Their normal pilot skills

Round 2:
-Setsuna has innovator abilities
-Suzaku has Geass "alive"

In a fight to the death who'd win?


----------



## Emperor Joker (Mar 29, 2009)

What's the Exia capable of I've only watched a couple episodes on Sci-Fi.


----------



## Graham Aker (Mar 30, 2009)

> Round 1:
> 
> Their normal pilot skills


Setsuna has better skills. And the better mecha, he wins.



> Round 2:
> -Setsuna has innovator abilities
> -Suzaku has Geass "alive"


If Live didn't help Suzaku beat Kallen, I certainly doubt it'd be a factor against Setsuna, WITH Innovator abilities.

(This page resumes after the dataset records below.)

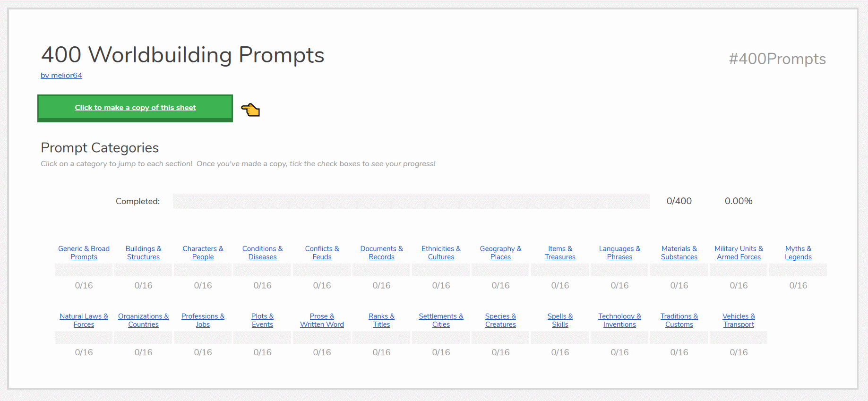Screen dimensions: 868x401
Task: Click Technology & Inventions link
Action: point(619,320)
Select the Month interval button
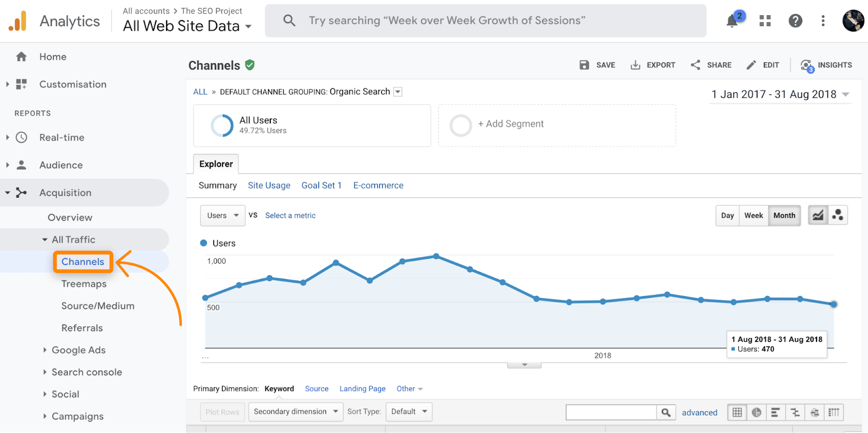Image resolution: width=868 pixels, height=433 pixels. click(784, 215)
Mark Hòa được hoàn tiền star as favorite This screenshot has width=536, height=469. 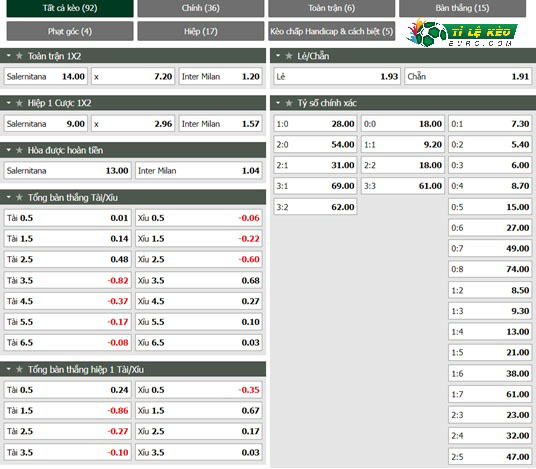[19, 150]
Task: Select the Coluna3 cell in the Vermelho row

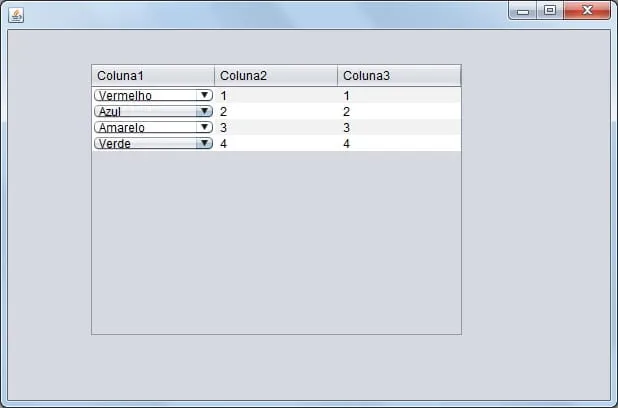Action: (399, 95)
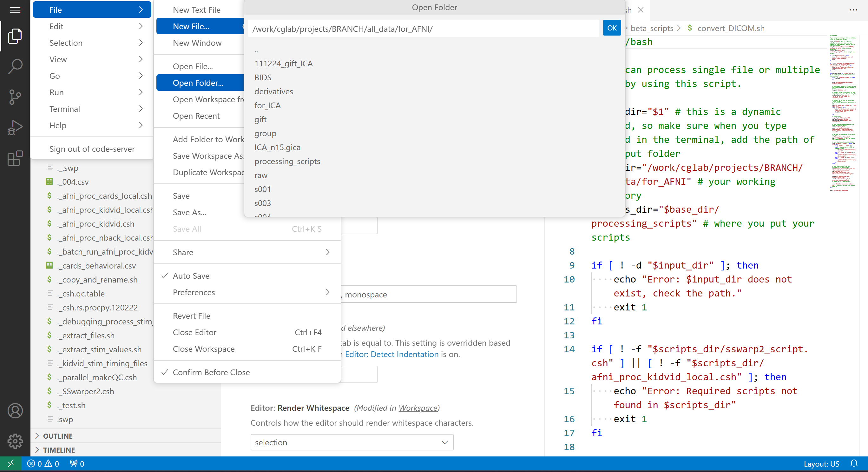The height and width of the screenshot is (472, 868).
Task: Open the Explorer view icon
Action: pos(15,36)

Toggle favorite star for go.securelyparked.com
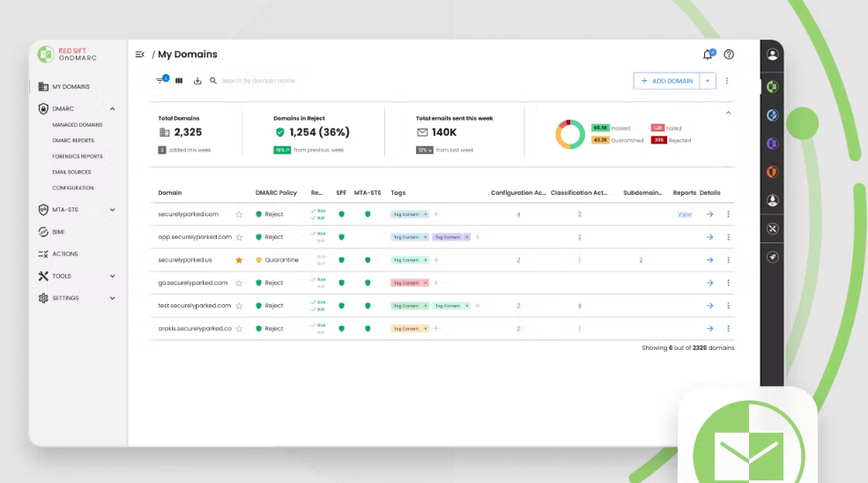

And Trans-Am. Albion gets mutilated.


----------



## Tranquil Fury (Mar 30, 2009)

Setsuna godstomps in every area.


----------



## dwabn (Mar 30, 2009)

yeah a gundam is much more powerful kf and setsuna is prob a better pilot. so exia stomps.


----------



## Coteaz (Mar 30, 2009)

Haro in Exia could rape Lancelot Albion.


----------



## Ork (Mar 31, 2009)

I'd say that as far as machine power goes, Exia godstomps this, its got all sorts of goodies, and its just a higher perfomance, more advanced machine. That said, Without his innovator abilities, Suzaku was a better pilot, he was performing amazing acrobatic feats with an inferior machine, that I never saw setsuna attempt, even in situations where it would have saved him an arm or a leg on his gundam.


----------